Le encantaba estar en la granja… un sitio tan tranquilo, rodeada de flores. Y sólo pensar en Pedro evitaba que se aburriera. Pasar en sus brazos todas las noches merecía esas largas esperas.


—Además —añadió—, hay mucho que hacer.


Sobre todo lavar platos y la colada, pensó ella.


La señora Alfonso le había dicho que debería tirar gran parte de la vajilla, en que cada pieza era distinta.


Así que un día se había llevado a la abuela de Pedro a la granja e hicieron limpieza. Empaquetaron un montón de cosas para dárselas a las organizaciones de caridad y guardaron con cuidado los recuerdos y tesoros familiares.


Con eso, la vieja casa pareció ganar espacio, pero seguía igual de vieja.


Deseó hacer cambios en la casa, arreglar el cuarto de baño, las tuberías… todo.


Lo podía hacer con facilidad, sólo tenía que llamar a un contratista y que lo hiciera, pero una promesa era una promesa y no iba a utilizar su dinero, por mucho que le pareciera necesario.


Pedro estaba ahorrando dinero con gran esfuerzo por si llegaba el día en que alguien se hiciera cargo de la opción de compra de la granja y se tenían que mudar de allí y eso le rompía el corazón a Pau. Incluso dejó de ir a clase en verano. Deseó decirle que no tenía que hacerlo. Que cualquier cosa que él necesitara la tendría, que podría hacer lo que quisiera.


Casi se lo dijo. La granja podía ser suya y podía seguir yendo a sus clases.

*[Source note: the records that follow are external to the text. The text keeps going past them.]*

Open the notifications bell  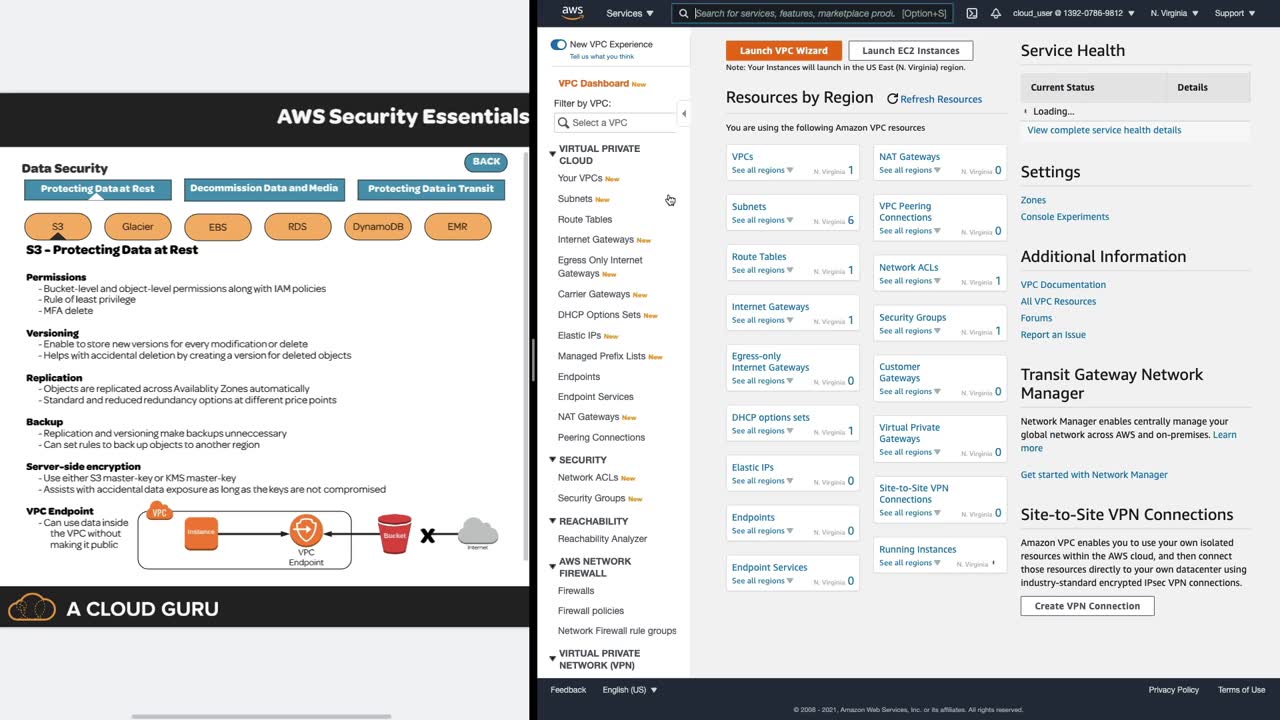tap(995, 13)
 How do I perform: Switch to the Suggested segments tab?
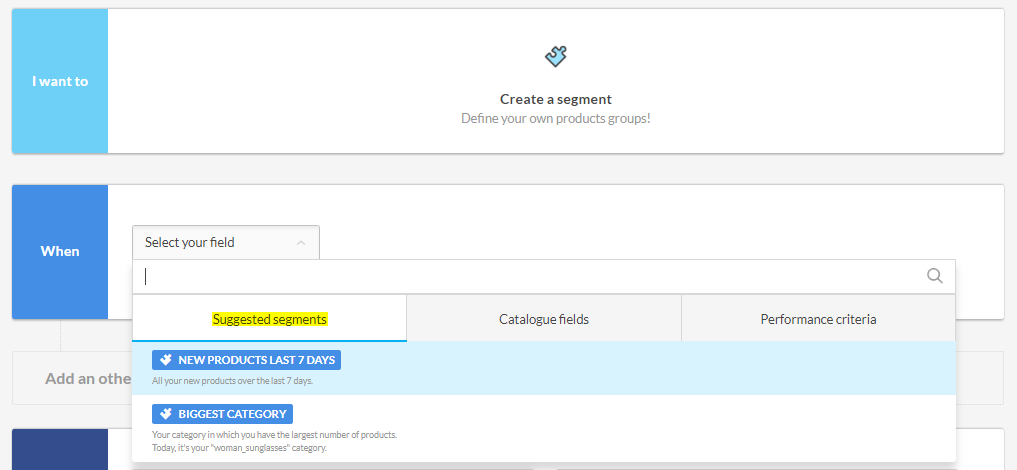pyautogui.click(x=269, y=319)
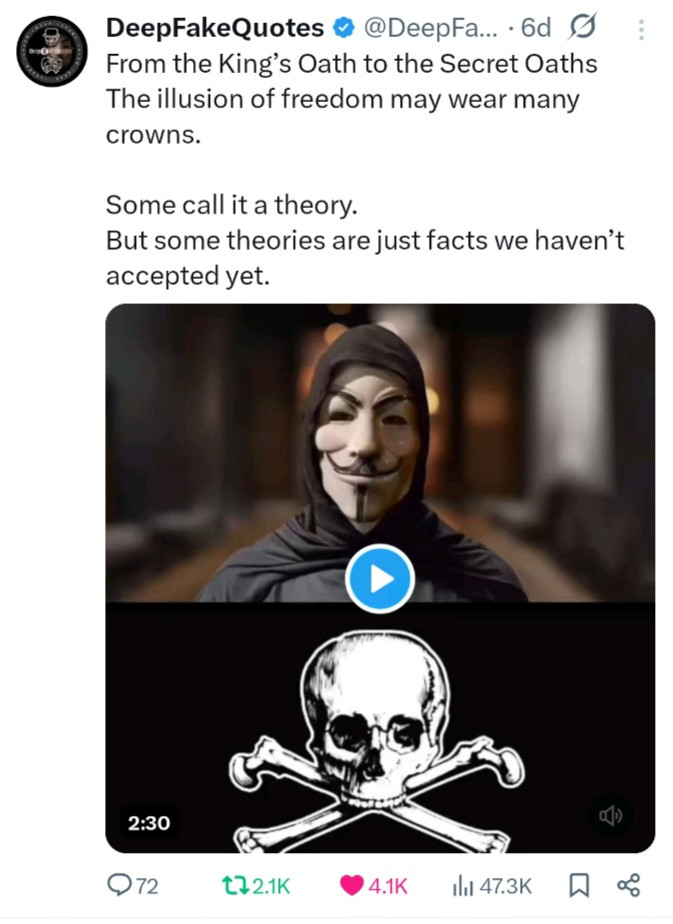View post analytics bar chart icon
673x924 pixels.
click(463, 886)

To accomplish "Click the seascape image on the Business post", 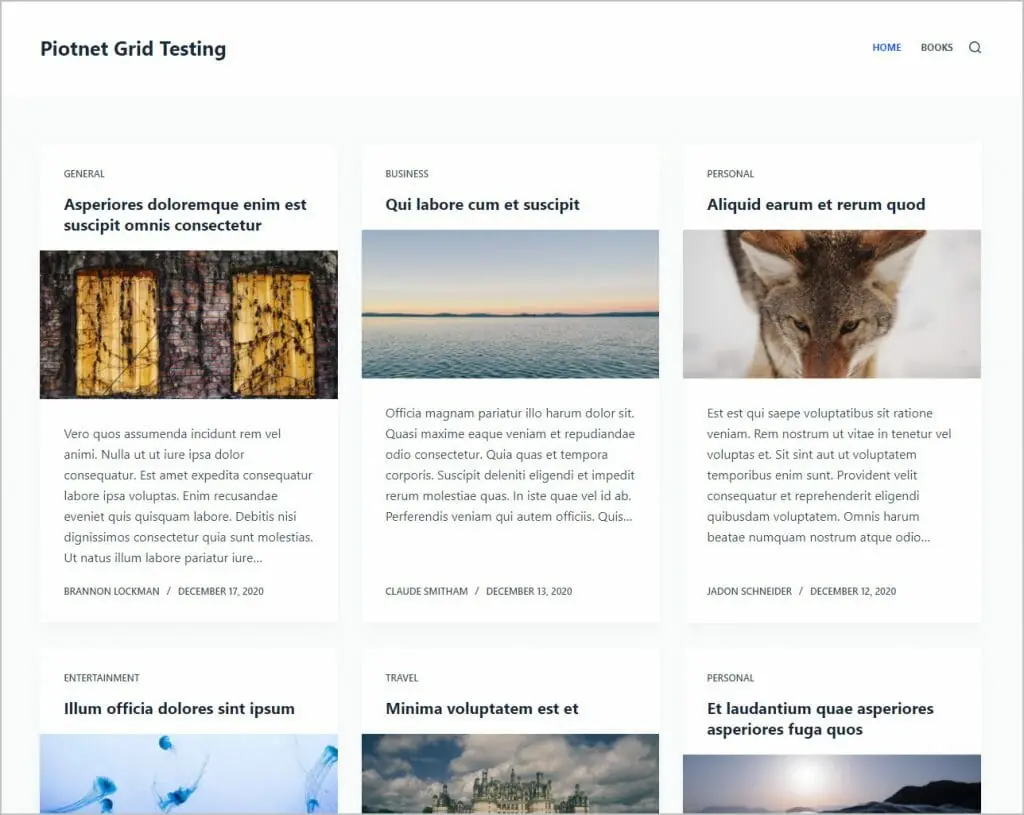I will (511, 305).
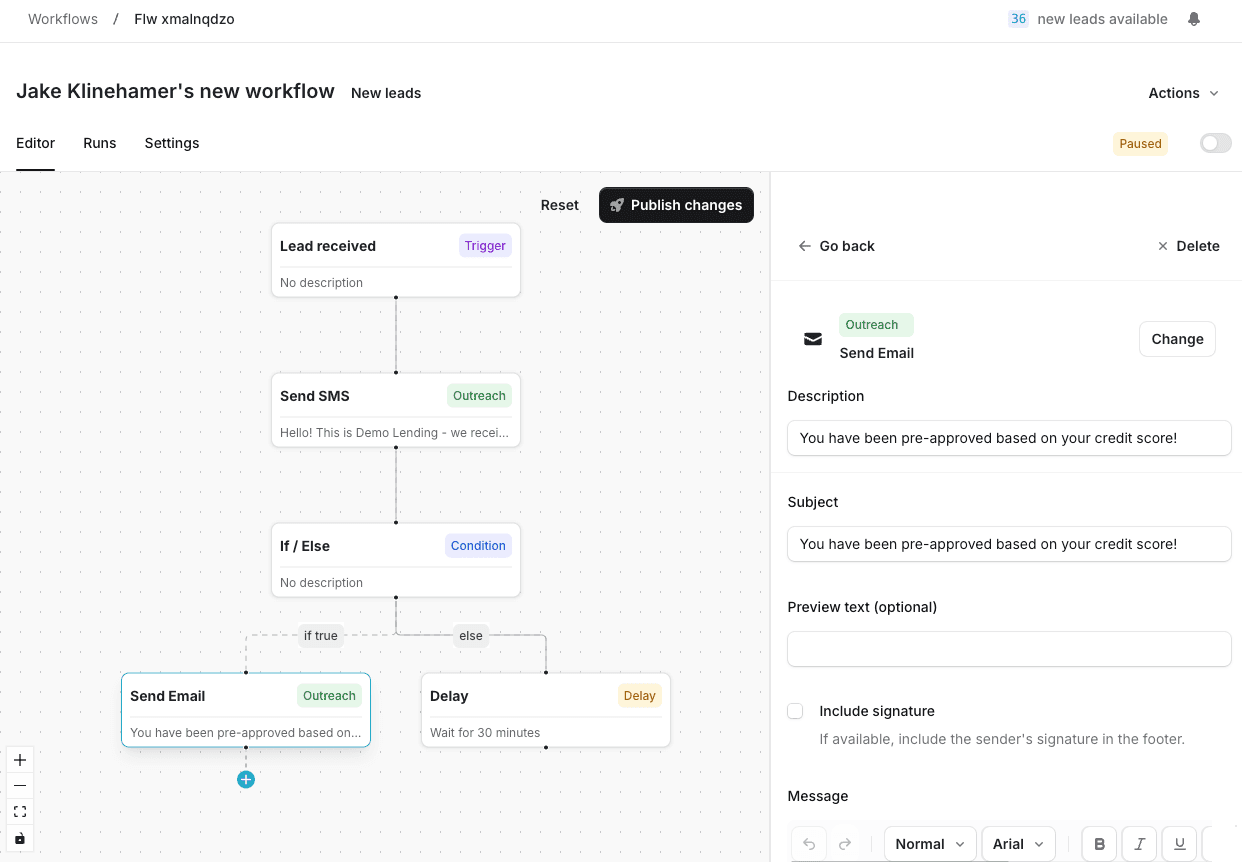Viewport: 1242px width, 862px height.
Task: Change the Send Email action type
Action: (1176, 339)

Pero algo la contuvo. El entusiasmo de él en lo que estaba haciendo. Su sueño.


Su orgullo.


Así que ella también se dedicó a ahorrar todo lo que pudo en la compra diaria y, para eso tuvo que apoyarse en las mujeres de la familia Alfonso y, con ellas, compraba todas las ofertas que salían. Incluso nunca salía de la casa de Rosa sin una bolsa de verduras de la huerta de Leandro.